==== Página ====

# Alarma en PLC



## asd123456 (Oct 23, 2009)

Hola.. les cuento..
Necesito, para un proyecto, un sistema de alarma para una casa.. programado por un plc.. y sensores tipicos en un sistema de alarma.. esos que van en la puerta.. y en la parte fija (muralla).
estaba intentando hacer la programación.. y esto fué lo que me salió:



Los primeros 3 pulsadores son la clave para activar la alarma...
X3, X4 es clave erronea...

al pulsar la clave correcta.. me activa la mascara 5...
la que va a un temporizador de 10 segundos (el tiempo que tiene la persona para salir de la casa) ..y a la vez me activa la mascara 3.. mi idea es que despues d eesos 10 segundos.. si se abre alguna ventana o puerta.. la persona tenga 10 segundos mas para desactivar la alarma o de lo contrario se activará y0 (bocina)


mis problemas:
-nose como desactivar la alarma luego de que esté sonando..(x10)
-si alguien entra a mi casa.. solo tiene que presionar X3 o X4 para desactivar la
alarma xd

si no se entiende, solo digan para hacerlo denuevo

Si alguien tiene otra idea mejor.. algo hecho.. alguna solución o lo que sea.. que me agregue a the.loko.mati@gmail.com porfavor...

de antemano, gracias.


----------



## sebas009 (Ene 10, 2010)

emm mucho no se pero lo unico que te puedo desir es que le pongas un interruptor desde la alimentacion al circuito, escondido entonces para descativarla directamente accionas el interruptor y se desconecta de la alimentacion .... 
no es mucho pero estoy aprendiendo cualquier cosa te doy mas.. cuando lo aprenda 

jeje 
saludos


----------



## marcos gutierrez (Ene 10, 2010)

Hola,mira esta pagina   http://www.webelectronica.com.ar/Paginashtml/nota01-sea.htm ,este proyecto necesita un editor llamado programming editor que hay en la web.que podes descargarlo y es gratuito espero  sea util


----------

==== Datos proporcionados ====

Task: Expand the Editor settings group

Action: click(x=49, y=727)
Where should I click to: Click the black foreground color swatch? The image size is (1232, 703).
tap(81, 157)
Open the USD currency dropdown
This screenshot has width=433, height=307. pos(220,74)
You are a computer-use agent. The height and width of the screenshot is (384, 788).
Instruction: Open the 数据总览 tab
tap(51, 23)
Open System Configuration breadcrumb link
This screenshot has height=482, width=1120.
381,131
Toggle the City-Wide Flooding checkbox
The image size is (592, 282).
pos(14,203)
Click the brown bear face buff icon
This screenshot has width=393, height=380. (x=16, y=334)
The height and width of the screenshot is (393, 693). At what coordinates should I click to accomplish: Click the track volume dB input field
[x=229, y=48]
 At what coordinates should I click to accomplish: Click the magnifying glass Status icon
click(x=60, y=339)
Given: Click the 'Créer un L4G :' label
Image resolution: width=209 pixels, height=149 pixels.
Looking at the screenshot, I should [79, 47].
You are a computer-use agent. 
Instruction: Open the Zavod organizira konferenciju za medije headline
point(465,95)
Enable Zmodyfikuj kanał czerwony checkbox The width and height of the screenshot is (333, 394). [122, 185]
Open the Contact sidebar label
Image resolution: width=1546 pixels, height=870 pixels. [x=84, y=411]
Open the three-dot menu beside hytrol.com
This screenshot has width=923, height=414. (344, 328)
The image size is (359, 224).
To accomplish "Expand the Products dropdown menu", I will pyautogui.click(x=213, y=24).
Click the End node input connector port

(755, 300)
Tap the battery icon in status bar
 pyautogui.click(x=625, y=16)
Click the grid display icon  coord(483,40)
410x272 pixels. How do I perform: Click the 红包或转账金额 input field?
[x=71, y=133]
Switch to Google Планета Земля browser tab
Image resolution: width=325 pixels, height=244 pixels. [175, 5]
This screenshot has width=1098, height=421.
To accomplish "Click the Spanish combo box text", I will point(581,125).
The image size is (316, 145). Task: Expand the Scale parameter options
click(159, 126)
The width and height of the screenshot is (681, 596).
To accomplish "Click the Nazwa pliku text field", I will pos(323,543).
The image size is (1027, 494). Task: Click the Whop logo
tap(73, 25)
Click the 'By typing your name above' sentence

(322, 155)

====

• _Actividades_
1. Transcribe literalmente el fragmento del hilo sobre la alarma con PLC que comienza en las palabras "Hola.. les cuento.." y termina después de "es clave erronea...".
2. En el hilo sobre la alarma con PLC, ¿cuántos segundos dura el temporizador que da tiempo a la persona para salir de la casa?

• _Solucionario_
1.
Hola.. les cuento..
Necesito, para un proyecto, un sistema de alarma para una casa.. programado por un plc.. y sensores tipicos en un sistema de alarma.. esos que van en la puerta.. y en la parte fija (muralla).
estaba intentando hacer la programación.. y esto fué lo que me salió:



Los primeros 3 pulsadores son la clave para activar la alarma...
X3, X4 es clave erronea...

2. Diez segundos.